# An Aussie With Questions About Pm Lathes And Machinery



## Ozwelder (May 4, 2016)

Hi,
I see this brand Precision Mathhews, mentioned  from time to time on metal working forums. The brand is not one encountered in my country, Australia.

I have been to the PM  site and had a look and the their 12 x 36 looked about the same physically as a lathe I own that's several years old.Mine's  a generic Chinese pattern and is good in some respects and lousy in others.particularly in cross slide and compound slide mountings.

Can anyone explain to me what would  make a Prescision Matthews better than a comparable  brand new generic lathe of the same size.

Are the castings heavier,thicker or of better quality materials? Is the machining of the PM lathes held to better tolerances.Is there an obvious  quality system overseeing the manufacture of PM lathes?

An inquiring mind would like to know.
thanks in advance

Ozwelder


----------



## RIMSPOKE (May 4, 2016)

SIMPLE ENOUGH . 

THE PRECISION MATHEWS MACHINES ARE OF CHINESE ORIGIN AND HAVE SIMILAR FEATURES 
WITH A NUMBER OF OTHER "AMERICAN BRANDED" LINES OF MACHINES LIKE GRIZZLY 
AND SHOP FOX . 

I THINK A LOT OF THIS STUFF IS MADE IN THE SAME FACTORY WHERE THEY GO OUT THE DOOR 
WITH DIFFERENT COLOR PAINT JOBS AND MINOR DETAILS LIKE THE CONTROLS . 

I GOT A PM-727M MILL BECAUSE IT HAD THE RIGHT COMBINATION OF FEATURES AND 
THE PRECISION MATTHEWS COMPANY HERE GAVE ME A GOOD DEAL WHEN I BOUGHT DIRECT .


----------



## juiceclone (May 5, 2016)

Quite a lot of that stuff is made by "Sumore tools"  in Shanghai. They  have a lot of variations on their models which get sold in the west under common brand names.  I have noted that the ones for export under those brands seem to be lacking in some features that exist on Sumores own models?  You can get them to ship one to you, but you become the importer and I can testify to that being a pain in the ***!


----------



## wrmiller (May 5, 2016)

Ozwelder,

I think you would get a better answer by emailing Matt at PM and getting an answer 'straight from the horse's mouth' so to speak, instead of relying on opinions from a forum. I've known Matt for a number of years now and have never known him to BS anyone about his products, or what he as done to them at the manufacturer.

Oh, and all of the manufacturers over there will build to any price point/quality level you want. Most (importers and end users) don't want to pay for the good stuff however.


----------



## qualitymachinetools (May 8, 2016)

Bill pretty much has it as usual,
 And it all depends on the specific model, there is no blanket statement that covers everything. Or anything really.    

 There is a lot more to it than the paint color. Most of the time, if a factory makes a machine for a large company, (One who has them build a large enough amount of machines to keep them busy, Like us, and a few of the other larger names out there like the green one, etc) they have an exclusive deal and will not build them for anyone else in the same country.   BUT, another factory might make the same identical LOOKING machine. So you see a lot of the same kinds of machines, many people assume are the same.   Sometimes they are, that happens for sure. But many times anymore, they are not the same factory.

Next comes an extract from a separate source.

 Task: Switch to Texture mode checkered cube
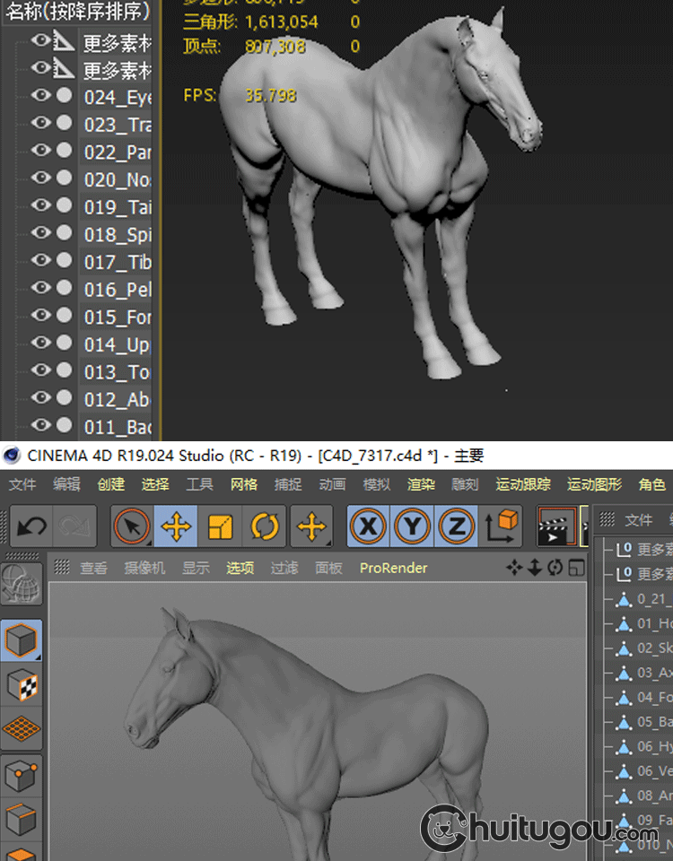coord(22,686)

 For example, our PM-1236. No one else in the USA carries this model from this same factory.  Basically, a Chinese 1236 lathe is the same. Of course. But there are a lot of small differences in them that can add up. Not much that is going to make it a night and day difference, but there are some differences.

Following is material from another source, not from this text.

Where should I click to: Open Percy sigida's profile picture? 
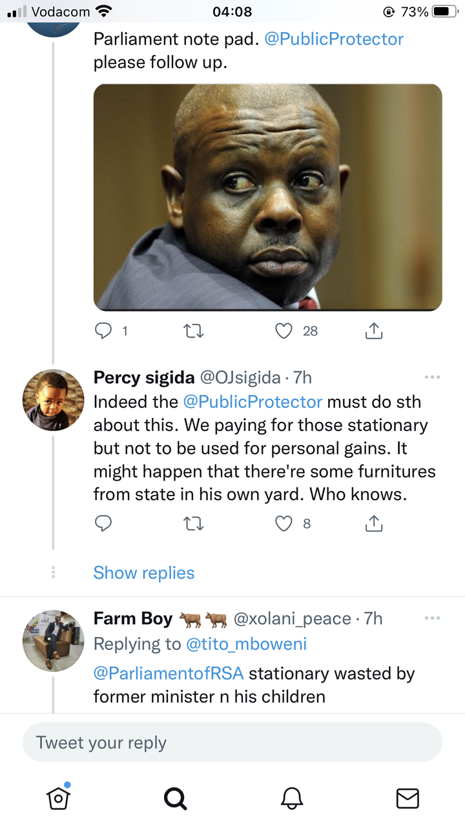click(x=54, y=399)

 Another example, our PM-932M. Everyone assumes its from the same factory as another machine that comes with the same accessories, looks identical other than a different color. (And there are many variations of this model all over the place)    But in fact, it is a completely different factory who builds them. 

 There can be differences in the iron castings. HT200 cast iron is cheaper than HT250. Will never know the difference on the outside or looking at a picture. Just one example of the many things that can change from one to another.

 Way too much to get in to, and it is different for each different model. One main difference, is that I will pay for quality, where 95% of places just go for price. I tell the people at the factory, if they can make it a little better for a little more money, that is OK. and they tell me the same thing. "Hey this is the price, but we can cheapen it up to save a bit, or make it better for a little more" 

 We do not ship machines to Austrailia though, too expensive, and too much hassle. If you are looking for a machine there though, I can get you in contact with some people I know there.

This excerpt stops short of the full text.